If the reboot/shutdown of the ceph-mon unit(s) from the Ceph cluster does not endanger
the monitoring quorum, the following message is displayed:

::

  [OK] Ceph-mon quorum check passed.

and vice versa if reboot/shutdown the unit(s) causes a loss of Ceph quorum:

::

  [FAIL] Rebooting or shutting down the unit ceph-mon/0 will lose ceph-mon quorum

Another possible failure is if it is not possible to read the result from the output of
the "get-quorum-status" action. In this case, the following result message will be
present along with the action ID.

::

  [FAIL] Failed to parse quorum status from action 24.

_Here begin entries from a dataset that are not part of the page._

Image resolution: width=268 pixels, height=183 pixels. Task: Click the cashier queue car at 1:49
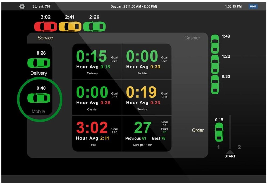point(215,44)
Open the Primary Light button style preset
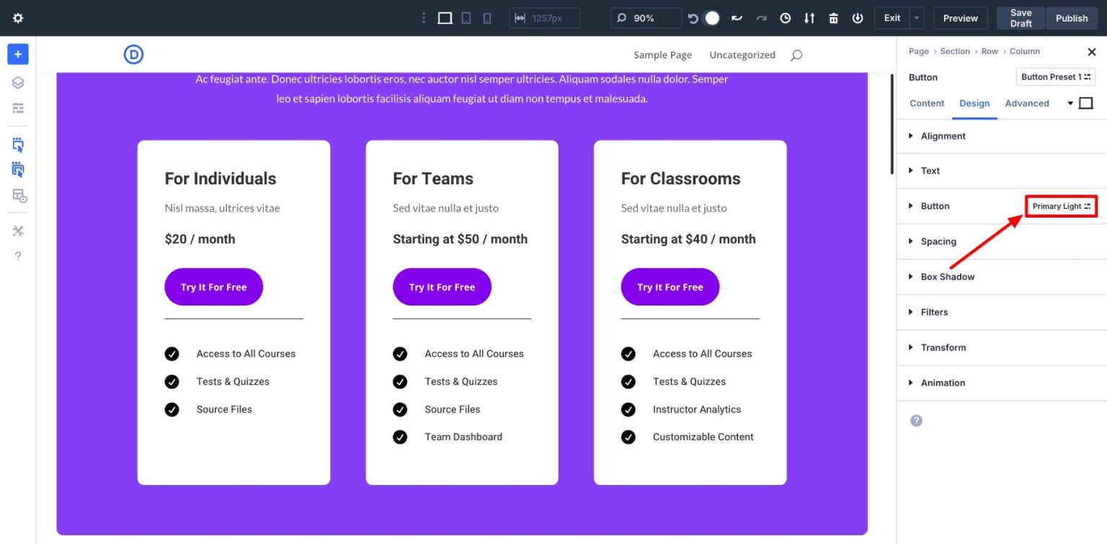This screenshot has width=1107, height=544. click(1059, 206)
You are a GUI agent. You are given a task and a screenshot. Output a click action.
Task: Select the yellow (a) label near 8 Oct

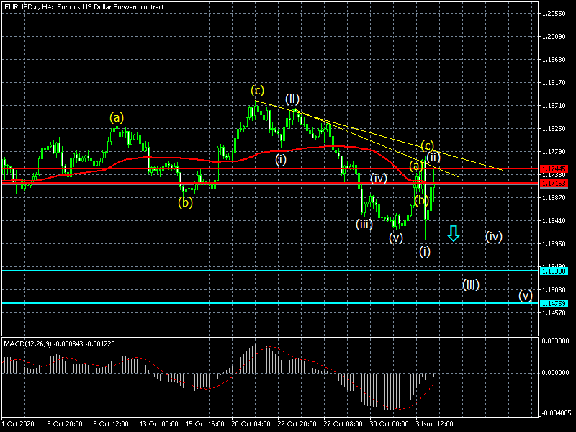coord(117,117)
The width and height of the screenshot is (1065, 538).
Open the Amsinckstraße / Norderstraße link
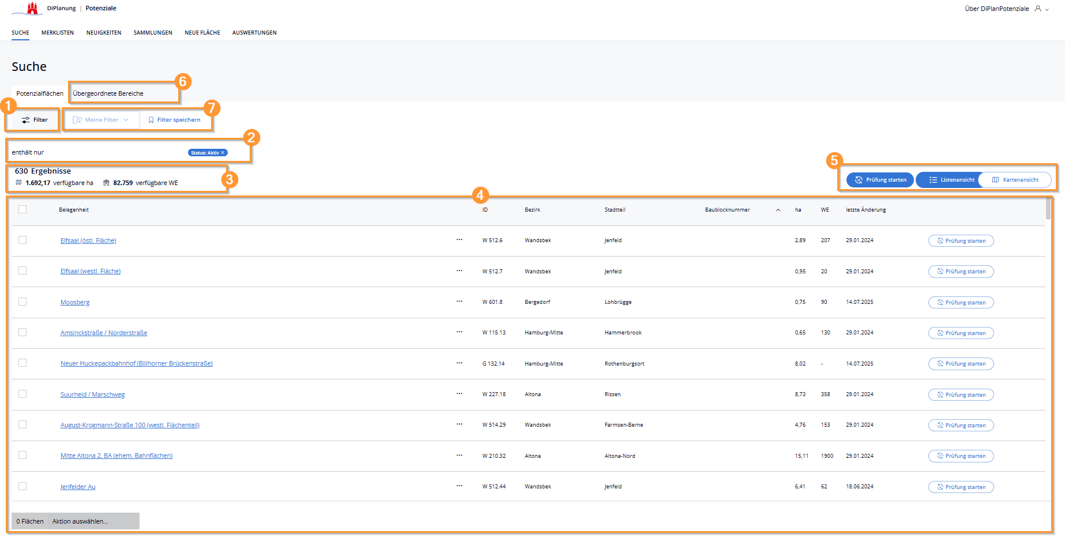pyautogui.click(x=104, y=333)
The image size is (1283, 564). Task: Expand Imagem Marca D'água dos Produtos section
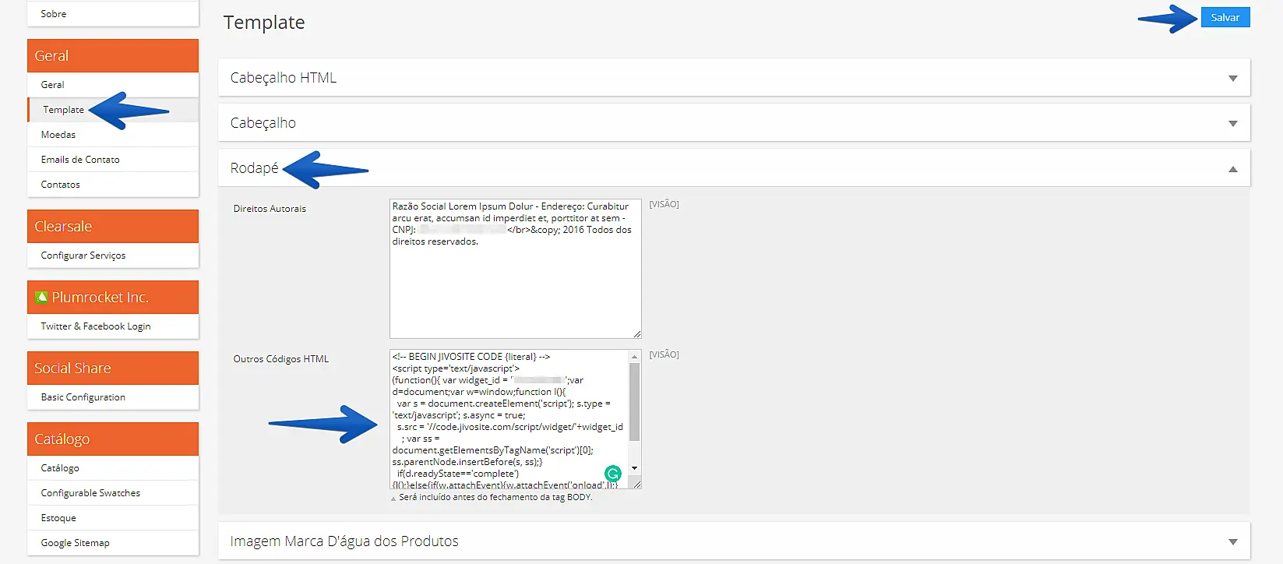[1232, 541]
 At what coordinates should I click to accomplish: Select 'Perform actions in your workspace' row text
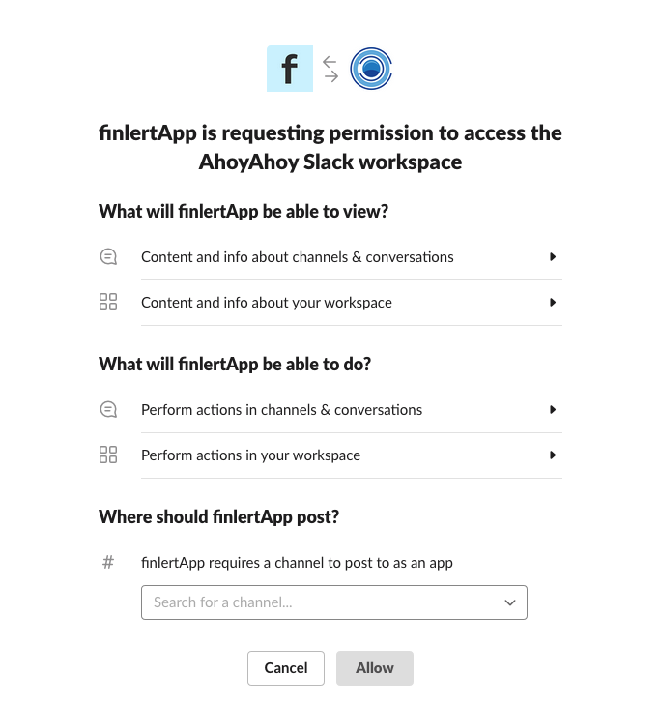(251, 455)
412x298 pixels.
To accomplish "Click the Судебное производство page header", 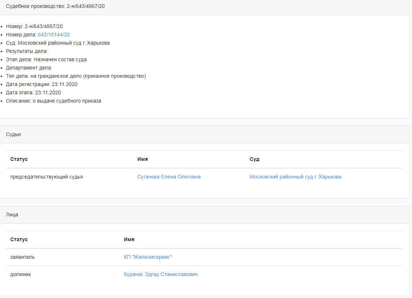I will 56,6.
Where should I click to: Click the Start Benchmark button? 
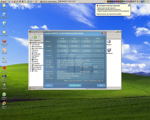(x=75, y=85)
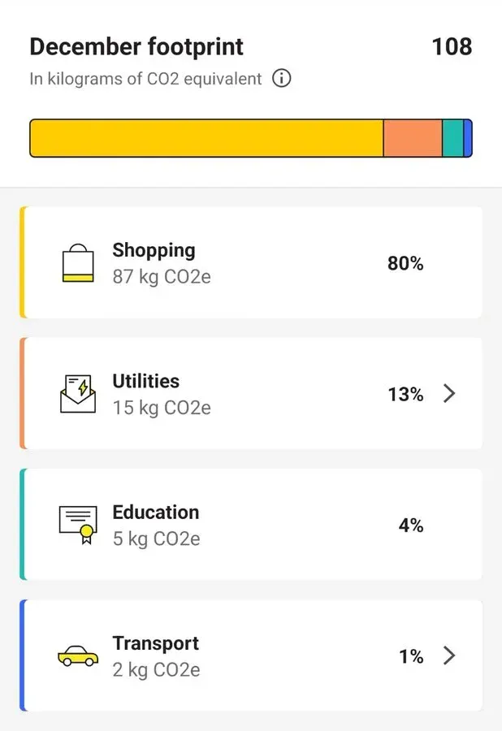Open the Utilities category label
The image size is (502, 731).
145,381

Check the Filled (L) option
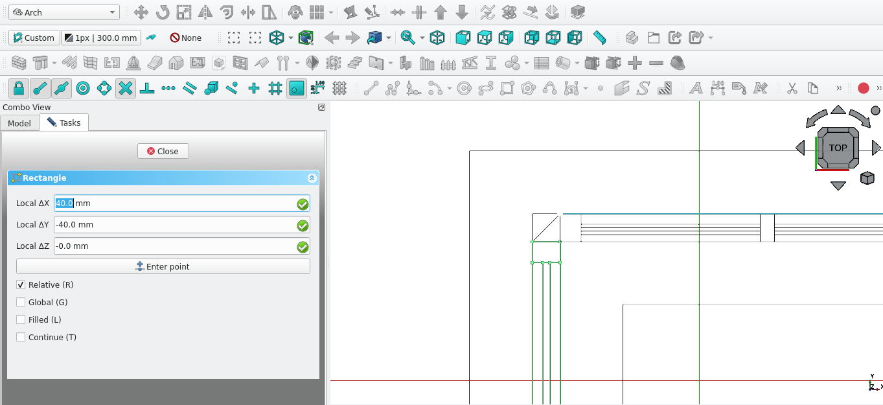(21, 320)
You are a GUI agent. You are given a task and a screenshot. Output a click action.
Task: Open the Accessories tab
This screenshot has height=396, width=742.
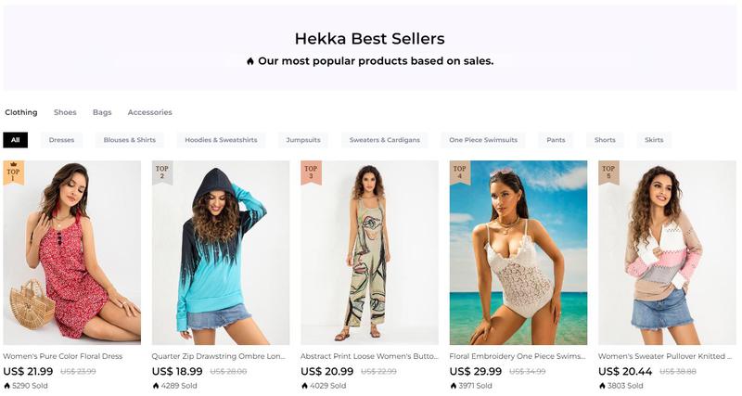[149, 112]

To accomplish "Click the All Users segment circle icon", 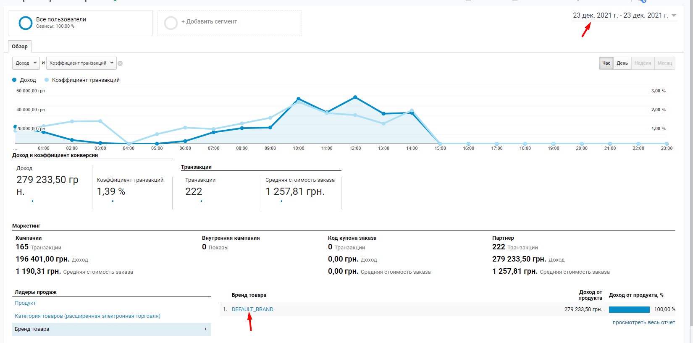I will point(26,23).
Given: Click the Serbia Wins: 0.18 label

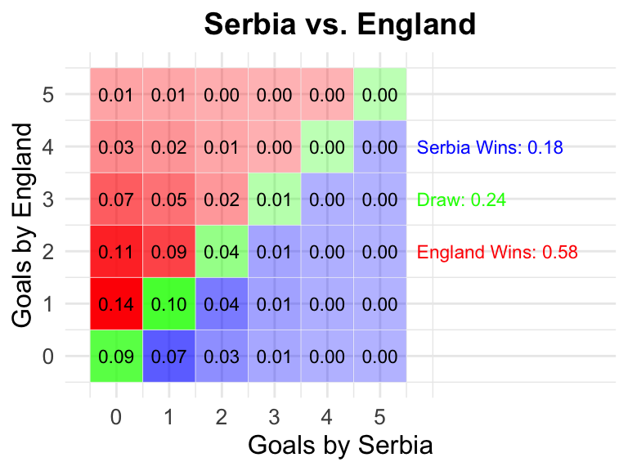Looking at the screenshot, I should point(490,147).
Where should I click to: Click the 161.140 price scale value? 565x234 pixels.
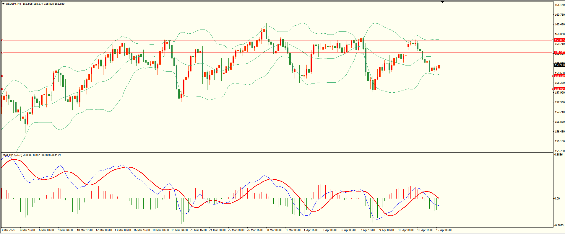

check Ceph clusters health
--------------------------

This check runs ``get-health`` action on one of the targeted ``ceph-mon`` units to get
cluster's health. If targeted units belong to multiple Juju applications, ``get-health``
action is run on one unit per application. A cluster is considered healthy if the
action's output contains ``HEALTH_OK``. All affected clusters must be healthy for
verification to succeed.

The successful result message should look like this:

::

  [OK] ceph-mon/1: Ceph cluster is healthy


On the other hand, the check fails if the output does not contain ``HEALTH_OK``. A Ceph
cluster will be marked as unhealthy if the output contains ``HEALTH_WARN`` or
``HEALTH_ERR``, and in an unknown state if it does not contain any of the above
expressions.

::

  [FAIL] ceph-mon/1: Ceph cluster is in a warning state
    HEALTH_WARN too few PGs per OSD (8 < min 30)

There are several possible reasons why the Ceph cluster is not healthy, but not all of
them can be listed here. For more info visit `ceph-monitoring`_.


.. _ceph-monitoring: https://docs.ceph.com/en/pacific/rados/operations/monitoring/